Exercise aim: Retype only the lines at the head of the records, first through the one with "You are a computer-use agent. The height", exactly as written.

Provided material:
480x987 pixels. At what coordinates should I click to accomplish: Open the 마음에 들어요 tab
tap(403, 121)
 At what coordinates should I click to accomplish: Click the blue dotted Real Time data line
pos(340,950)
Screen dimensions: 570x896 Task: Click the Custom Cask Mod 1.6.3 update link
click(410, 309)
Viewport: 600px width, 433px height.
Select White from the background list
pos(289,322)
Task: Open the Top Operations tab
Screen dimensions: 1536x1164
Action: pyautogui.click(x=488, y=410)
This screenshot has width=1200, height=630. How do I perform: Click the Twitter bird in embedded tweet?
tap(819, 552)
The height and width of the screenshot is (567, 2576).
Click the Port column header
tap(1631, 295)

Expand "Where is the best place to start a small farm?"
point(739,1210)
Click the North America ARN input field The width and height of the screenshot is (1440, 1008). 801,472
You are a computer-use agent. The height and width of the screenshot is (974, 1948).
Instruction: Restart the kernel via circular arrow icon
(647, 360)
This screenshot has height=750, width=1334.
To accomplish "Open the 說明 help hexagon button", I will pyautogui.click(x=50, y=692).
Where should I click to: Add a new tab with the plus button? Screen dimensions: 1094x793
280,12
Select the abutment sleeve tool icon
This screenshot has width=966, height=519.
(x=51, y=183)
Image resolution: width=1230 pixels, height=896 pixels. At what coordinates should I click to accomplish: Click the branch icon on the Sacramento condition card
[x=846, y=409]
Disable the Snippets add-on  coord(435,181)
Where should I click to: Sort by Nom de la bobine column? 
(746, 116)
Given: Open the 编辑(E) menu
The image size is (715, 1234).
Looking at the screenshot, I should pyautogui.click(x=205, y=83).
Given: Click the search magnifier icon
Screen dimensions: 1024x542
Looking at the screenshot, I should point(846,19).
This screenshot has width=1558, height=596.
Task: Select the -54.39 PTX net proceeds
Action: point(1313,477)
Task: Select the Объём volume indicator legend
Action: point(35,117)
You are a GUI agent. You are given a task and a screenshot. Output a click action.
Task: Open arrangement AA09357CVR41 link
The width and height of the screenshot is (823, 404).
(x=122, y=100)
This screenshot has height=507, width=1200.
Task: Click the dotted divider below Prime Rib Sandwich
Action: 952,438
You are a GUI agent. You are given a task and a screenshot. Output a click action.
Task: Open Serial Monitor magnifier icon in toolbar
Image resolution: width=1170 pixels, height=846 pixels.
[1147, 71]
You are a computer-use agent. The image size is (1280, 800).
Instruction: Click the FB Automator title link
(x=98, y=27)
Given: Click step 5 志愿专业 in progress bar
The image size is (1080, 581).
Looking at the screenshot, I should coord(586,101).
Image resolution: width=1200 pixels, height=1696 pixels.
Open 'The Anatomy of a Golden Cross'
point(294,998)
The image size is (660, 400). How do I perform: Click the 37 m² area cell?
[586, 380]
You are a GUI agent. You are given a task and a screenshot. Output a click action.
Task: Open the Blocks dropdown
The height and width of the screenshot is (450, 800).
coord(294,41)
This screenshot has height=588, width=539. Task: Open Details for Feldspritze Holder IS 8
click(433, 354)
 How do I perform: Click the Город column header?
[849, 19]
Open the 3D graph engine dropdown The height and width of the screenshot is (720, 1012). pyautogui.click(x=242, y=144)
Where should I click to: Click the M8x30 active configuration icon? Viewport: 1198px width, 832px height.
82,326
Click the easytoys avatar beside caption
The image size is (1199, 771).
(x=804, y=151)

Exercise response:
480x987 pixels. At what coordinates should I click to accomplish: Open the 마음에 들어요 tab
tap(403, 121)
 At what coordinates should I click to accomplish: Click the blue dotted Real Time data line
pos(340,950)
Screen dimensions: 570x896 Task: Click the Custom Cask Mod 1.6.3 update link
click(410, 309)
Viewport: 600px width, 433px height.
Select White from the background list
pos(289,322)
Task: Open the Top Operations tab
Screen dimensions: 1536x1164
Action: pyautogui.click(x=488, y=410)
This screenshot has width=1200, height=630. How do I perform: Click the Twitter bird in embedded tweet?
tap(819, 552)
The height and width of the screenshot is (567, 2576).
Click the Port column header
tap(1631, 295)

Expand "Where is the best place to start a small farm?"
point(739,1210)
Click the North America ARN input field The width and height of the screenshot is (1440, 1008). 801,472
You are a computer-use agent. The height and width of the screenshot is (974, 1948).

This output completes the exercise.